--- begin Given data ---

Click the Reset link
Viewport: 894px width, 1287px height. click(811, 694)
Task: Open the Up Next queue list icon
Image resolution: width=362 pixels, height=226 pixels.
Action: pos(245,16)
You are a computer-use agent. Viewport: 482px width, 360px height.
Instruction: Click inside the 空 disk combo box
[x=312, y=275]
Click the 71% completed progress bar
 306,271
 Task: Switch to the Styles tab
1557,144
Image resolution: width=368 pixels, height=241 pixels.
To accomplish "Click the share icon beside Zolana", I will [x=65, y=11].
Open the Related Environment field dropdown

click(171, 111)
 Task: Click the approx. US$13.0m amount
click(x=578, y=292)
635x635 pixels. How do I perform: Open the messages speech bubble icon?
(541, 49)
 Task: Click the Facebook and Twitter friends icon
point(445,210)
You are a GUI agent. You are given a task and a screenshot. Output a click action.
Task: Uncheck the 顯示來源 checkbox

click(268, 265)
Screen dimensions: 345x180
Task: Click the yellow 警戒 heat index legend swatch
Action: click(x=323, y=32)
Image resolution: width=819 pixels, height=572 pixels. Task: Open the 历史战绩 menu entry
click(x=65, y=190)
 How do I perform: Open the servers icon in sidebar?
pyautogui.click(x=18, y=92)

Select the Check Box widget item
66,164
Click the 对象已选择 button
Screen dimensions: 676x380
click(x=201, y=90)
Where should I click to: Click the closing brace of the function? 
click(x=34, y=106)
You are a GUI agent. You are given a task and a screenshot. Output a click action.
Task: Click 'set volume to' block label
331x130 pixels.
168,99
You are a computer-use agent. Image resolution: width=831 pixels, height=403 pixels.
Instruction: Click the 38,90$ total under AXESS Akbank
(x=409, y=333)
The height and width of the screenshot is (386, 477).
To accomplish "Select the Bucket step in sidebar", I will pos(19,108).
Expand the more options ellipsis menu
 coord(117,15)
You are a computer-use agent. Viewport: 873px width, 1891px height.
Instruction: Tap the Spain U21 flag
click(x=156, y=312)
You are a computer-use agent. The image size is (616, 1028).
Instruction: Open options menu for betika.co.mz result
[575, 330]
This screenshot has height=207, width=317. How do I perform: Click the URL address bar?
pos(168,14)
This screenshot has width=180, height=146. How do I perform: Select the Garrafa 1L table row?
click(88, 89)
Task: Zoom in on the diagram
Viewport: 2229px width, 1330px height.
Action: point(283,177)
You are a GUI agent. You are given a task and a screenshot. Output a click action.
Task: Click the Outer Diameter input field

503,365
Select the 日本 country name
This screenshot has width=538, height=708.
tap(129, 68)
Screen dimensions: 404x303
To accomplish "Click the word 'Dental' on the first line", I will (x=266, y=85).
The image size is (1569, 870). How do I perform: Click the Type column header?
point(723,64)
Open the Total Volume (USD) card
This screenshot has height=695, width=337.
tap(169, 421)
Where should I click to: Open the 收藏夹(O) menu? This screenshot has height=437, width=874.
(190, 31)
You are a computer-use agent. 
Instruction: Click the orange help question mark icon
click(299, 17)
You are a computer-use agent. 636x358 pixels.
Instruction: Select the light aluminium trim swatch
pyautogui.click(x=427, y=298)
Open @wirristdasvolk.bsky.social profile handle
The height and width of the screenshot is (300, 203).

--- end Given data ---

◆ Given task
Rewrite the entries from the line with "This screenshot has height=207, width=317." up to and including the line with "point(723,64)", replacing "Outer Diameter" with "Inner Diameter" and changing nothing else.

◆ Answer to the task
This screenshot has height=207, width=317. How do I perform: Click the URL address bar?
pos(168,14)
This screenshot has width=180, height=146. How do I perform: Select the Garrafa 1L table row?
click(88, 89)
Task: Zoom in on the diagram
Viewport: 2229px width, 1330px height.
Action: point(283,177)
You are a GUI agent. You are given a task and a screenshot. Output a click action.
Task: Click the Inner Diameter input field

503,365
Select the 日本 country name
This screenshot has width=538, height=708.
tap(129, 68)
Screen dimensions: 404x303
To accomplish "Click the word 'Dental' on the first line", I will (x=266, y=85).
The image size is (1569, 870). How do I perform: Click the Type column header?
point(723,64)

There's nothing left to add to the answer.